Why now? What were technical reasons this wasn’t done before at Google?
I'm never sure how much Parkinson's Law is at play with startup hiring in general. But I guess most engineers they hire provide value to the company at least equivalent to their salary.
Every one of those localized special cases that Uber puts a team on is them defending a moat against localized competitors. For the upstart localized app, that country’s payment system, driver laws, airport rules etc more similar to the basic 5 screen app Uber seems to be.
Anytime Uber let’s it’s foot off the gas in a particular place one of those will show up, offer drivers a slightly better deal, and Uber will have to match - killing any margin.
Build well? These things aren't built perfectly the first time, or anywhere close. You don't always know what you're building until you've iterated on it a few times. It's just ready to forget that you didn't know when you have the benefit of hindsight.
And build well and maintain? Not a chance. This should be obvious.
Maybe we have different ideas off what a small team is. To be, 3-4 devs is a small team. In context, I could say maybe ten developers, but I would consider that a large team. At that point I'd be preparing to split into multiple teams.
In not saying they needed 21,000, but it's likely we just mean completely different things when we talk about a small team. What does it mean to you?
That leaves us with 16,000 employees who are not in these categories. Supposing Uber operates in 50 major markets that require a team of 50 employees each (political fixers and such). That still leaves 13,500 to account for!
One explanation is that each vertical has this structure and employee count, which means that the 3 or so verticals (rideshare, eats, ??) together account for roughly 19500 employees.
I am not very familiar with Uber. I have only used them for taxis and that too a few years ago.
What are the others in the 'tons' more category, not part of any of the categories I have mentioned? It may be a super mass market consumer service but part of the reason it's so highly valued is the efficiencies of scale it brings to these things.
I work at tech company you've probably heard of (consumer-focused, international, relatively large scale, though probably a couple orders of magnitude smaller than Uber). We have ~200 engineers (client, backend, ops/infra, data eng, ML, etc). We have ~15-20 designers. We're international but we do very little feature and/or design customization per market, beyond localization, unlike Uber, which does customization even for different cities in the same state, let alone separate countries!
It's an accidental complexity pump.
https://www.nytimes.com/2017/03/03/technology/uber-greyball-...
https://techcrunch.com/2015/06/29/uber-france-leaders-arrest...
If I attempted to do that same in my home country without a huge VC backing thus very good lawyers, I'd be shut down in no time and sent to jail.
They have some tech sure, but primarily they are a transportation company. They act like a tech company to justify the insane valuation.
Your question is like to asking why ups needs 480,000 employees when whatsapp needs 100 for similar number of users.
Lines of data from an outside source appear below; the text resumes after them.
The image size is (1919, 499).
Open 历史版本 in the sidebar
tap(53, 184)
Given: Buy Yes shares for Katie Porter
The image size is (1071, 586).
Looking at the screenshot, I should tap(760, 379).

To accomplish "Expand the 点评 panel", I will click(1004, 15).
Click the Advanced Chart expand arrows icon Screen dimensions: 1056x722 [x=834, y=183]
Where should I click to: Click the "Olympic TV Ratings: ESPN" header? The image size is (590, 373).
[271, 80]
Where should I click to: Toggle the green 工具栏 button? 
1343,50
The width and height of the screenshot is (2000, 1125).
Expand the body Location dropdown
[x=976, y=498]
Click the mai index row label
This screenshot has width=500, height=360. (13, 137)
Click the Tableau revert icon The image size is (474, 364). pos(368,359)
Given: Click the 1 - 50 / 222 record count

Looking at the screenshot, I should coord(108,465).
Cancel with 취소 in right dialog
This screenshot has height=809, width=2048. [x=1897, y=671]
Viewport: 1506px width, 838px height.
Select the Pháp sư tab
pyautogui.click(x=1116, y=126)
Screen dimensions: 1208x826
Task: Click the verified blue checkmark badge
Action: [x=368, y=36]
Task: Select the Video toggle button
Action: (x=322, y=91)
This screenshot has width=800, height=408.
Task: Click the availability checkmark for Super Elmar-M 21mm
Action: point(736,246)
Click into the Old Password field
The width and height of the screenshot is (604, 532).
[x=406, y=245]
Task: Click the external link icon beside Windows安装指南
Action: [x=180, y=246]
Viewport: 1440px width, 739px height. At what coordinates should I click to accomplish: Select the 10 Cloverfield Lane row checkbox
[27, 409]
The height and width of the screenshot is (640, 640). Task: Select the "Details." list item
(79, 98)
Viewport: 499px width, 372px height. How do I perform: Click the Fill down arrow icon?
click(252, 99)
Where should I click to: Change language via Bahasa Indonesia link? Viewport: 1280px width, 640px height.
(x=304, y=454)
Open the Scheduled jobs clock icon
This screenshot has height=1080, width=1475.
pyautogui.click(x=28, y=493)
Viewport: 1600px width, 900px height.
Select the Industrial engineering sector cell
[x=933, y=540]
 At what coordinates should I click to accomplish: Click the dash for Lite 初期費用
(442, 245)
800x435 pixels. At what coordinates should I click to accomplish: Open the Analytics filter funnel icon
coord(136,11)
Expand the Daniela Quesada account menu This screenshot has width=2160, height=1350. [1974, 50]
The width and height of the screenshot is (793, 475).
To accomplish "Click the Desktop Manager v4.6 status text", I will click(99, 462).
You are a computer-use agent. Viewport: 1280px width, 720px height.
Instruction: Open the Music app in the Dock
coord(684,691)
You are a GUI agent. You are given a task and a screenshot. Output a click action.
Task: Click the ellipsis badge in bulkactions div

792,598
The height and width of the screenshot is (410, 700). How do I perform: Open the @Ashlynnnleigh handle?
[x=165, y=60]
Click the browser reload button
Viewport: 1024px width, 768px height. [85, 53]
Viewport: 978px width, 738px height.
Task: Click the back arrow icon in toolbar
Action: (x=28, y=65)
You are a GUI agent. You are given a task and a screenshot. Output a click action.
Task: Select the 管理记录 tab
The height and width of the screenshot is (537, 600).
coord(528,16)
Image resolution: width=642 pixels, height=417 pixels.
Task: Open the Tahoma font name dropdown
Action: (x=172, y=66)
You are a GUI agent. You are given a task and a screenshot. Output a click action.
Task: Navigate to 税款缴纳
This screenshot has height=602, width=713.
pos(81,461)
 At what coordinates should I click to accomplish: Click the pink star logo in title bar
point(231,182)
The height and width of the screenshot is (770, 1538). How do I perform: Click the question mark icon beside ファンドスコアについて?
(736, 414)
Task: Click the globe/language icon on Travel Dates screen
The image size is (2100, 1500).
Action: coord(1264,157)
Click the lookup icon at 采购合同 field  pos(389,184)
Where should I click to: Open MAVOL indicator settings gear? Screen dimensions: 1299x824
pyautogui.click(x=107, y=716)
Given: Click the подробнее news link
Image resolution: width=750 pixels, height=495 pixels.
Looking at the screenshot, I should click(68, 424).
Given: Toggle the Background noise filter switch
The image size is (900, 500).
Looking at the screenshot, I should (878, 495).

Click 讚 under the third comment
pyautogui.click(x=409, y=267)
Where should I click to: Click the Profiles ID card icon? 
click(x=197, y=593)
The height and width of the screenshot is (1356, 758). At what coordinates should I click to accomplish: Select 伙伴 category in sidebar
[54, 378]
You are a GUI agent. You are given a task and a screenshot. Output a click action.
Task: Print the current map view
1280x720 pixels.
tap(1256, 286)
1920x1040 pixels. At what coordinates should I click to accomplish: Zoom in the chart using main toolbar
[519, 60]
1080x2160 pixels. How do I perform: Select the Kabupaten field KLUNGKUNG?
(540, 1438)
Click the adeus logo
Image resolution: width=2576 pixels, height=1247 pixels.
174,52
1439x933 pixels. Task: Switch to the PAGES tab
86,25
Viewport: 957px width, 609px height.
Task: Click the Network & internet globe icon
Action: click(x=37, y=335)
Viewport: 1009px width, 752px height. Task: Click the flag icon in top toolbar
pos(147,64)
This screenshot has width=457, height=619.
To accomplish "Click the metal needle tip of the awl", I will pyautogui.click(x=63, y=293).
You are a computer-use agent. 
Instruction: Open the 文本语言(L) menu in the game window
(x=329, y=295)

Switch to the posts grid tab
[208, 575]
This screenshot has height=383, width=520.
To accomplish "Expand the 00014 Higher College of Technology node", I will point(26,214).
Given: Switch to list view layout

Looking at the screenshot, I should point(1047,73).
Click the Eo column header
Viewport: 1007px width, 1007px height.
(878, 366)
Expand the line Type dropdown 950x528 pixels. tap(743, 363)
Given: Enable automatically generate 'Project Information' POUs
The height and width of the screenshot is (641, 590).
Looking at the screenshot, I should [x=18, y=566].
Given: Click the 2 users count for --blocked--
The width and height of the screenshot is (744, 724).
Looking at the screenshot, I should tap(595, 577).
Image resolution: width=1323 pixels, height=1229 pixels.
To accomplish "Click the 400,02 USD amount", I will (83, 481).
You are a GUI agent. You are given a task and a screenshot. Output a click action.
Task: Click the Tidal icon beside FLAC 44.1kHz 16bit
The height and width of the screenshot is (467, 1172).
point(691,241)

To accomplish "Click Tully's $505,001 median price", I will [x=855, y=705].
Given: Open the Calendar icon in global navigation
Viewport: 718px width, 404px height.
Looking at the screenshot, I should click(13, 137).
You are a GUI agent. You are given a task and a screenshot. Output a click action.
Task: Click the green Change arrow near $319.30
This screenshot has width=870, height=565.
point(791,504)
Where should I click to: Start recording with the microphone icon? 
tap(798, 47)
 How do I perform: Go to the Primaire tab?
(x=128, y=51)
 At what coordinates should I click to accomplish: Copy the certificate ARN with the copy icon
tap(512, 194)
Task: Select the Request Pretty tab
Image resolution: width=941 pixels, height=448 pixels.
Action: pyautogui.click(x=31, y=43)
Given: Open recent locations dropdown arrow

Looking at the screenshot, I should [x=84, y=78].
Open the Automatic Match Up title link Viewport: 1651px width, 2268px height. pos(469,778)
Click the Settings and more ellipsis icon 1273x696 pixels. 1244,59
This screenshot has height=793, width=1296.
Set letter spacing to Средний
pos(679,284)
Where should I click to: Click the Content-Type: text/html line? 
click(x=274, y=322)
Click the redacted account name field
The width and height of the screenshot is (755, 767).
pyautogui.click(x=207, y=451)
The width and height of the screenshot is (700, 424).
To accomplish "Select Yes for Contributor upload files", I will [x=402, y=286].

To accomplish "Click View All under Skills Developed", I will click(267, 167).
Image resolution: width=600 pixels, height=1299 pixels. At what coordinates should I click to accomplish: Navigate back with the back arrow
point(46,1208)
There are approx 700 cities for uber according to a random google search, lets say 10 people work at each center. That's 7000 employees alone. Then you have all the support staff, people who have to manage cities and so on. Uber is not a pure software business like twitter or FB is, they need a lot of 'retail' staff like apple does.
Avoid VC's and outside investors like the plague of you can. Their desire for an exit will eventually force you into one.
Especially after reading that, this looks like a standard post-acquisiton redundancy reduction. I'm sure it still sucks for these people, but they probably also got retention bonuses after the acquisition, severance packages from Uber, and saw this coming from a mile away.